Data under study:
───
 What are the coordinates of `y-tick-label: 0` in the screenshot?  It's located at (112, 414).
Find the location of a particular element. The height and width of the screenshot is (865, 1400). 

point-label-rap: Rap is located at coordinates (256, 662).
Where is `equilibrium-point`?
───
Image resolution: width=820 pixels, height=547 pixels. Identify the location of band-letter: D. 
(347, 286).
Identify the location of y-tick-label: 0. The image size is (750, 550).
───
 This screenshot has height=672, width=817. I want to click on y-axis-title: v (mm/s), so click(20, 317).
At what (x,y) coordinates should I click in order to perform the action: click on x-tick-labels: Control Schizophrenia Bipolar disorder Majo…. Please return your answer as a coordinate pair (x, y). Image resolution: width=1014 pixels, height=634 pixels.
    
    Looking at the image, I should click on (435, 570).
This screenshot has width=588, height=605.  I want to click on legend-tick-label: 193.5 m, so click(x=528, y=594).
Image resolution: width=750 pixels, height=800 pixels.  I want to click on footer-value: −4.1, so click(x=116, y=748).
───
Exercise:
Please return, unchanged, the part of the records that opens with the line containing "This screenshot has width=588, height=605." and closes with the line containing "Image resolution: width=750", including both of those lines.

Solution for this problem:
This screenshot has width=588, height=605.  I want to click on legend-tick-label: 193.5 m, so click(x=528, y=594).
Image resolution: width=750 pixels, height=800 pixels.  I want to click on footer-value: −4.1, so click(x=116, y=748).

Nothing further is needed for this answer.